EXERCISE DIRECTIONS
An exact reproduction of the data below is the required answer.

Stored items:

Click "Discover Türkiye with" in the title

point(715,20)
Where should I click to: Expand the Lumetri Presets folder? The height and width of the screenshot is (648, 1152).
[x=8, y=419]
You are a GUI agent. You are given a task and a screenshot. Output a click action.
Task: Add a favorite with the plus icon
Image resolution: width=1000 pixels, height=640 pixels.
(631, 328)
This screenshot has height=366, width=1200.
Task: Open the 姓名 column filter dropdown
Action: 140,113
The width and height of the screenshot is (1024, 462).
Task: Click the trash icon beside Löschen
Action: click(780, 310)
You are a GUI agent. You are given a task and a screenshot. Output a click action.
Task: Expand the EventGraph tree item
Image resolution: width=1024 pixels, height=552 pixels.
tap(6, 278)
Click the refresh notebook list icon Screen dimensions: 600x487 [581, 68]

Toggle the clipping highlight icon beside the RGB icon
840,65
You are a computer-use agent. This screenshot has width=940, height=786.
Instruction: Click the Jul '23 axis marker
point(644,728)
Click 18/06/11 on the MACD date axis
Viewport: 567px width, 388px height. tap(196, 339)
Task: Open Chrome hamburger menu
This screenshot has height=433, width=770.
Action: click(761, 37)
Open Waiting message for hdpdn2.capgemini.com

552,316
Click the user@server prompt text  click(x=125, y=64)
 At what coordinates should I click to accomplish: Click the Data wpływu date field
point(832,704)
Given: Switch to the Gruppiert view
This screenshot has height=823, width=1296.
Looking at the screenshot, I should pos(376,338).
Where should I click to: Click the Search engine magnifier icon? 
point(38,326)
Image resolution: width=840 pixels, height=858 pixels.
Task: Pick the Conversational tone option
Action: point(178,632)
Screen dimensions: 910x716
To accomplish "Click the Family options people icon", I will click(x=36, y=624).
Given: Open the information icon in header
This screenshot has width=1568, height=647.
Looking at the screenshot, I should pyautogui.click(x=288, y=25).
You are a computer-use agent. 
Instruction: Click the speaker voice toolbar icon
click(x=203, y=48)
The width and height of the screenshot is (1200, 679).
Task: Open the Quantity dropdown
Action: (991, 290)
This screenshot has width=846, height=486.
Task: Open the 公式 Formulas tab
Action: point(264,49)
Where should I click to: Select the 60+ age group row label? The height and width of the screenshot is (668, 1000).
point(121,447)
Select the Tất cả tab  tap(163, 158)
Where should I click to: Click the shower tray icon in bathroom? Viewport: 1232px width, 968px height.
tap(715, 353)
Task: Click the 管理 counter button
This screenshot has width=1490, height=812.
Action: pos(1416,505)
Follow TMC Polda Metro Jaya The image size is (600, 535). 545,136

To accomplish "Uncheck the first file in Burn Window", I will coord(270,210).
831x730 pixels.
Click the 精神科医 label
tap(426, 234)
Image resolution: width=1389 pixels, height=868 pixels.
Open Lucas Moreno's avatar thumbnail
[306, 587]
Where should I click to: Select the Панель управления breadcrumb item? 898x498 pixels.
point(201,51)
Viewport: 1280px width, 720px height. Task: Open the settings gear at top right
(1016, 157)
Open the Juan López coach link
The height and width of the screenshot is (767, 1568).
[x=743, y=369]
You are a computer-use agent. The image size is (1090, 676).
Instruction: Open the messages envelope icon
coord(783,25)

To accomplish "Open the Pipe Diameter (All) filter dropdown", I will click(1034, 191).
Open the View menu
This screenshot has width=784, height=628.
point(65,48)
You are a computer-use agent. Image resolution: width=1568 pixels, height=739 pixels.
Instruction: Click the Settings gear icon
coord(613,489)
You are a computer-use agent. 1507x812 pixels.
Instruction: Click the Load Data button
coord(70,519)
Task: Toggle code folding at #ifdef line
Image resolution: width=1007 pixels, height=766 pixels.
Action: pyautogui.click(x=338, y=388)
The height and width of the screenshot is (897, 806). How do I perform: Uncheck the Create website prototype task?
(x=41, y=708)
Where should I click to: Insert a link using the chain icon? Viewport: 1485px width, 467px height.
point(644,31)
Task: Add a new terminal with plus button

EXERCISE SOLUTION
Click "Discover Türkiye with" in the title

point(715,20)
Where should I click to: Expand the Lumetri Presets folder? The height and width of the screenshot is (648, 1152).
[x=8, y=419]
You are a GUI agent. You are given a task and a screenshot. Output a click action.
Task: Add a favorite with the plus icon
Image resolution: width=1000 pixels, height=640 pixels.
(631, 328)
This screenshot has height=366, width=1200.
Task: Open the 姓名 column filter dropdown
Action: 140,113
The width and height of the screenshot is (1024, 462).
Task: Click the trash icon beside Löschen
Action: click(780, 310)
You are a GUI agent. You are given a task and a screenshot. Output a click action.
Task: Expand the EventGraph tree item
Image resolution: width=1024 pixels, height=552 pixels.
tap(6, 278)
Click the refresh notebook list icon Screen dimensions: 600x487 [581, 68]

Toggle the clipping highlight icon beside the RGB icon
840,65
You are a computer-use agent. This screenshot has width=940, height=786.
Instruction: Click the Jul '23 axis marker
point(644,728)
Click 18/06/11 on the MACD date axis
Viewport: 567px width, 388px height. tap(196, 339)
Task: Open Chrome hamburger menu
This screenshot has height=433, width=770.
Action: click(761, 37)
Open Waiting message for hdpdn2.capgemini.com

552,316
Click the user@server prompt text  click(x=125, y=64)
 At what coordinates should I click to accomplish: Click the Data wpływu date field
point(832,704)
Given: Switch to the Gruppiert view
This screenshot has height=823, width=1296.
Looking at the screenshot, I should pos(376,338).
Where should I click to: Click the Search engine magnifier icon? 
point(38,326)
Image resolution: width=840 pixels, height=858 pixels.
Task: Pick the Conversational tone option
Action: point(178,632)
Screen dimensions: 910x716
To accomplish "Click the Family options people icon", I will click(x=36, y=624).
Given: Open the information icon in header
This screenshot has width=1568, height=647.
Looking at the screenshot, I should pyautogui.click(x=288, y=25).
You are a computer-use agent. 
Instruction: Click the speaker voice toolbar icon
click(x=203, y=48)
The width and height of the screenshot is (1200, 679).
Task: Open the Quantity dropdown
Action: (991, 290)
This screenshot has width=846, height=486.
Task: Open the 公式 Formulas tab
Action: point(264,49)
Where should I click to: Select the 60+ age group row label? The height and width of the screenshot is (668, 1000).
point(121,447)
Select the Tất cả tab  tap(163, 158)
Where should I click to: Click the shower tray icon in bathroom? Viewport: 1232px width, 968px height.
tap(715, 353)
Task: Click the 管理 counter button
This screenshot has width=1490, height=812.
Action: pos(1416,505)
Follow TMC Polda Metro Jaya The image size is (600, 535). 545,136

To accomplish "Uncheck the first file in Burn Window", I will coord(270,210).
831x730 pixels.
Click the 精神科医 label
tap(426, 234)
Image resolution: width=1389 pixels, height=868 pixels.
Open Lucas Moreno's avatar thumbnail
[306, 587]
Where should I click to: Select the Панель управления breadcrumb item? 898x498 pixels.
point(201,51)
Viewport: 1280px width, 720px height. Task: Open the settings gear at top right
(1016, 157)
Open the Juan López coach link
The height and width of the screenshot is (767, 1568).
[x=743, y=369]
You are a computer-use agent. The image size is (1090, 676).
Instruction: Open the messages envelope icon
coord(783,25)

To accomplish "Open the Pipe Diameter (All) filter dropdown", I will click(1034, 191).
Open the View menu
This screenshot has width=784, height=628.
point(65,48)
You are a computer-use agent. Image resolution: width=1568 pixels, height=739 pixels.
Instruction: Click the Settings gear icon
coord(613,489)
You are a computer-use agent. 1507x812 pixels.
Instruction: Click the Load Data button
coord(70,519)
Task: Toggle code folding at #ifdef line
Image resolution: width=1007 pixels, height=766 pixels.
Action: pyautogui.click(x=338, y=388)
The height and width of the screenshot is (897, 806). How do I perform: Uncheck the Create website prototype task?
(x=41, y=708)
Where should I click to: Insert a link using the chain icon? Viewport: 1485px width, 467px height.
point(644,31)
Task: Add a new terminal with plus button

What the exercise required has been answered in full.